-- AIM OF THE TASK --
Lines from the one holding "Given: Click Дмитрий Савкин's profile picture" through the end of the entries, inclusive, form the whole output; reproduce them exactly and omit pictures.

-- Dataset items --
____
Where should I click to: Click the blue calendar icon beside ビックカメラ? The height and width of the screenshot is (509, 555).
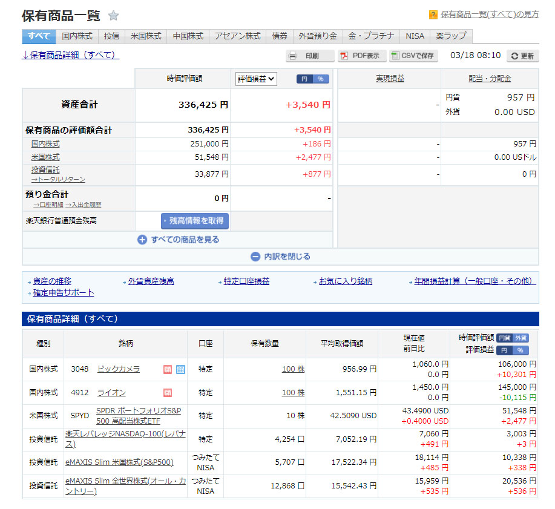click(180, 369)
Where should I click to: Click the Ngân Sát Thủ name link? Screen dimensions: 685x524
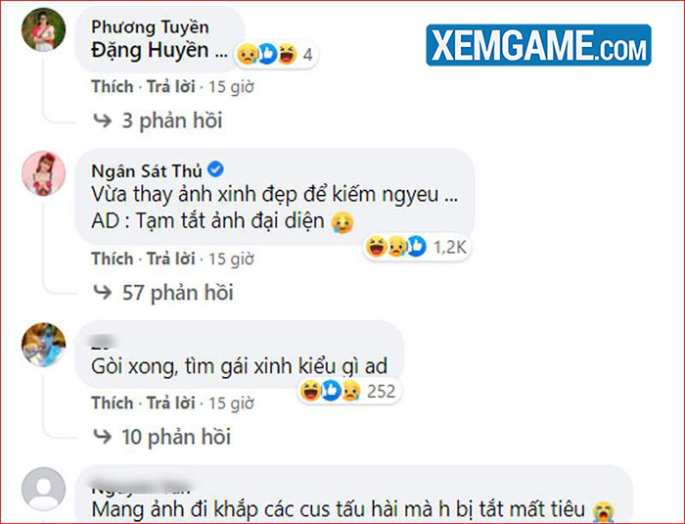tap(147, 170)
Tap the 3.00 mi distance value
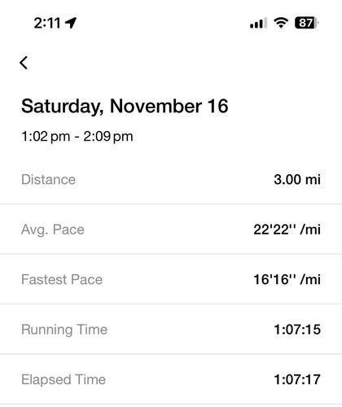342x407 pixels. click(x=297, y=179)
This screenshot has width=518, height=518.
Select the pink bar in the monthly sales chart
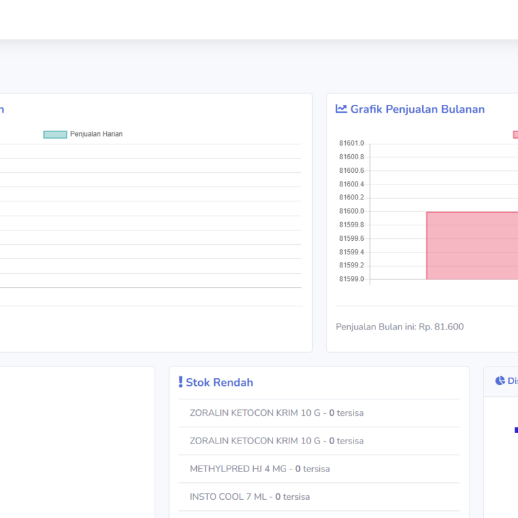pyautogui.click(x=473, y=245)
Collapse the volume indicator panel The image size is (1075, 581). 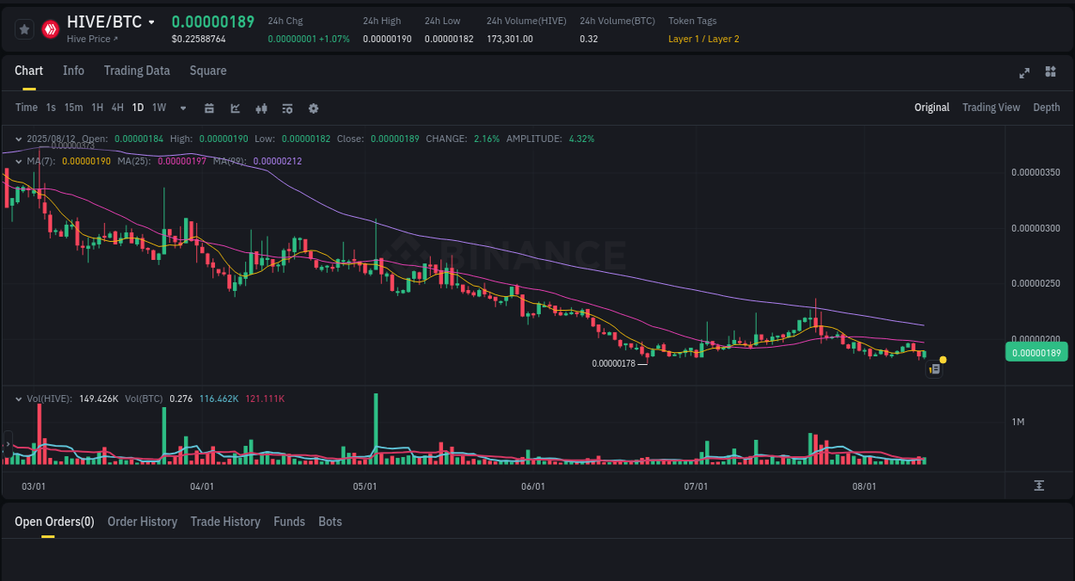tap(17, 399)
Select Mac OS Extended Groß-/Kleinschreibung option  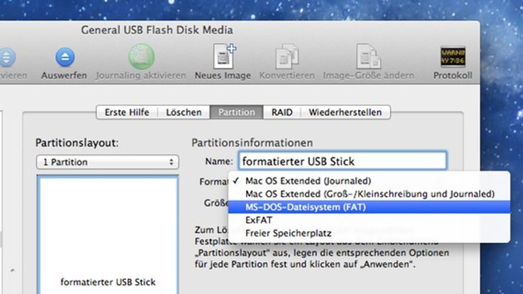369,194
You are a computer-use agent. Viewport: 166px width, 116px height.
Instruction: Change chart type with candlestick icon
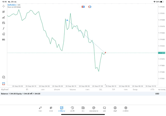[4, 12]
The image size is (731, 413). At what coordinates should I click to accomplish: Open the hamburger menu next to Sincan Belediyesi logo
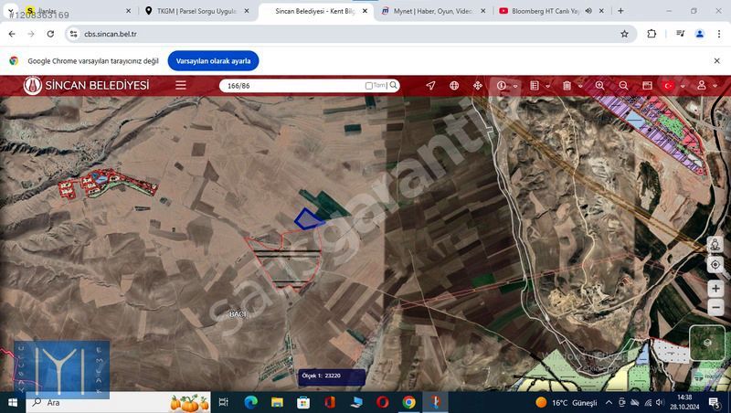coord(181,85)
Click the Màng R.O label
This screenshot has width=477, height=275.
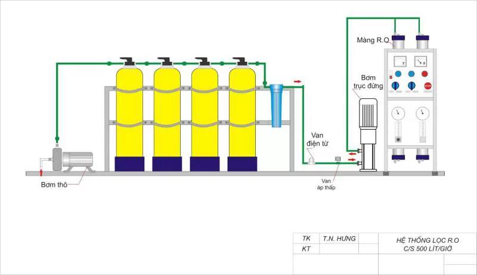pos(373,40)
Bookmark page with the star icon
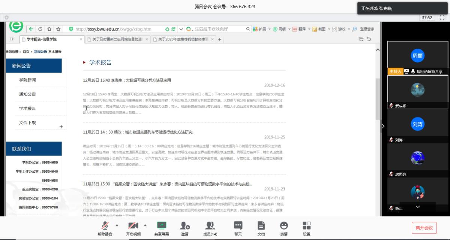 click(58, 29)
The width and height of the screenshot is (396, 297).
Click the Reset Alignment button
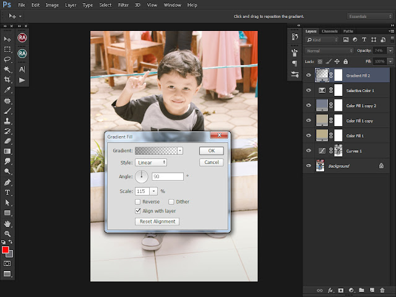(157, 222)
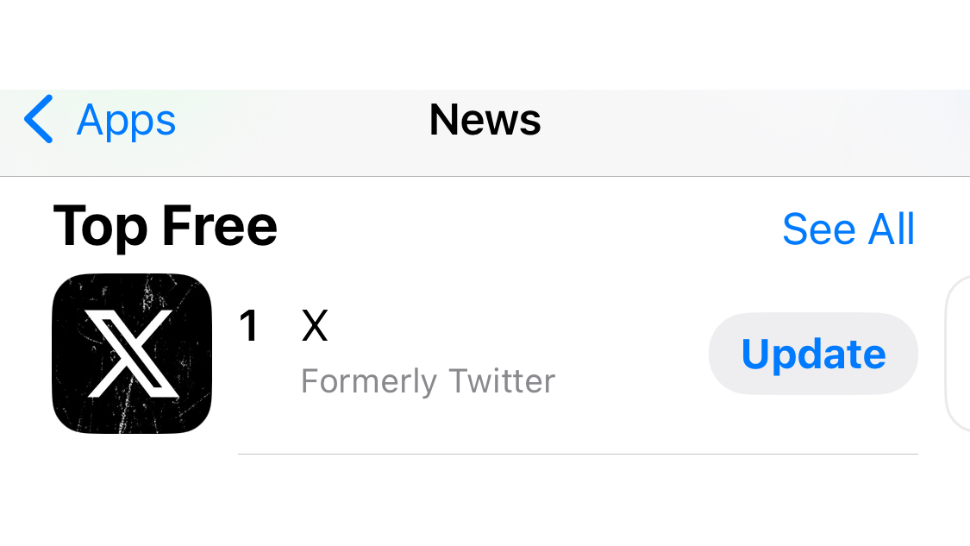Viewport: 970px width, 546px height.
Task: Tap the navigation bar between Apps and News
Action: (x=302, y=129)
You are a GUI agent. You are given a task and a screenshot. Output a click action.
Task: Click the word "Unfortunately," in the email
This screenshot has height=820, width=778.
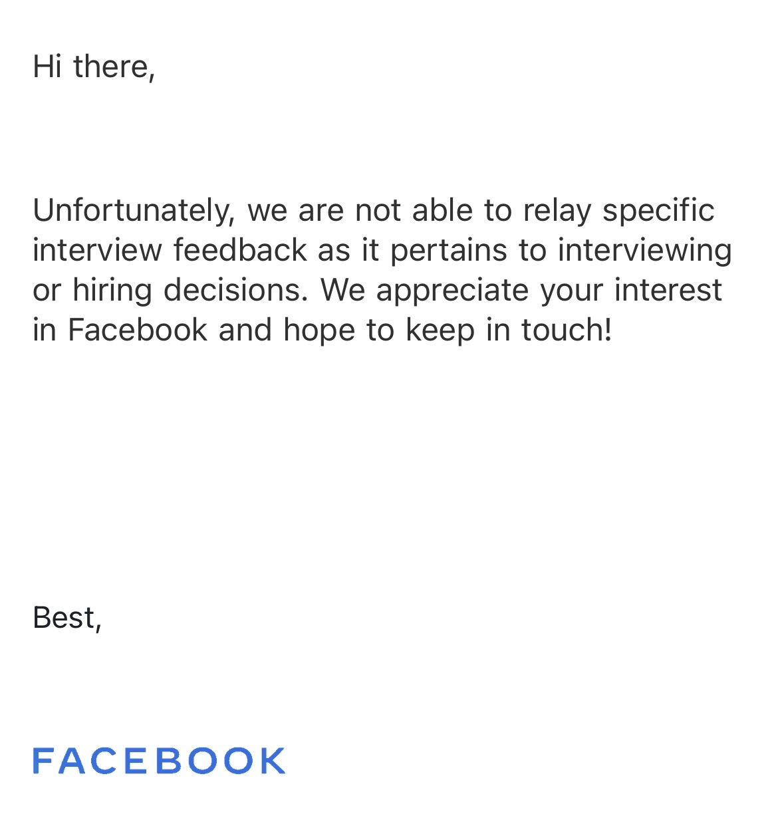point(134,211)
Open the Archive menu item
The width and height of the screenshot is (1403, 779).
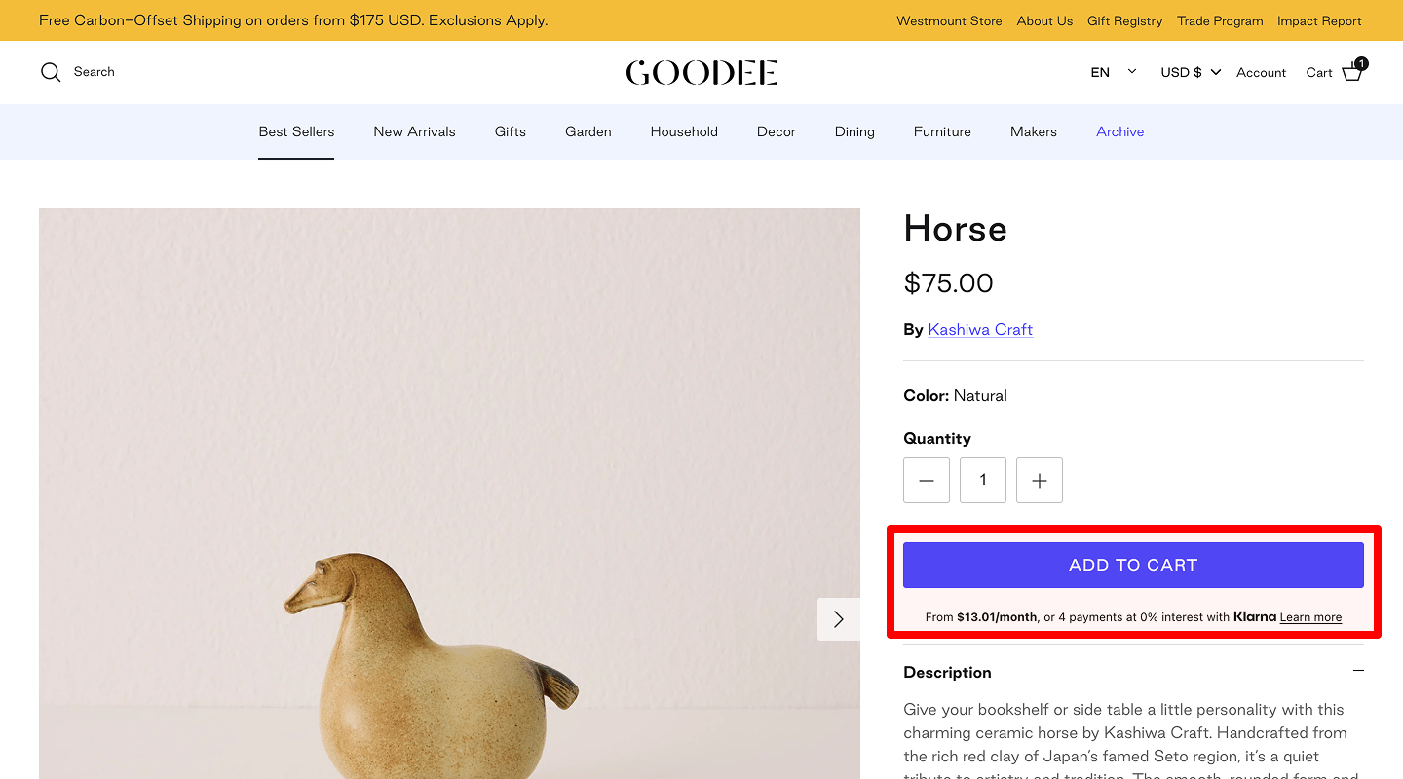click(1119, 131)
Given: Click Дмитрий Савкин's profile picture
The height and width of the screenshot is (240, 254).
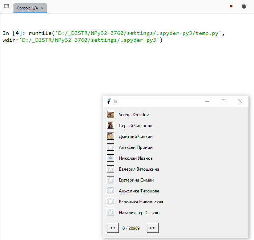Looking at the screenshot, I should pos(110,137).
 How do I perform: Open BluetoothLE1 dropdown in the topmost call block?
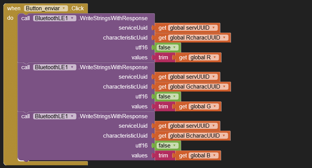pyautogui.click(x=72, y=18)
____
-- ANSWER TO THIS EXERCISE --
Given: Click Дмитрий Савкин's profile picture
The height and width of the screenshot is (240, 254).
Looking at the screenshot, I should pos(110,137).
 How do I perform: Open BluetoothLE1 dropdown in the topmost call block?
pyautogui.click(x=72, y=18)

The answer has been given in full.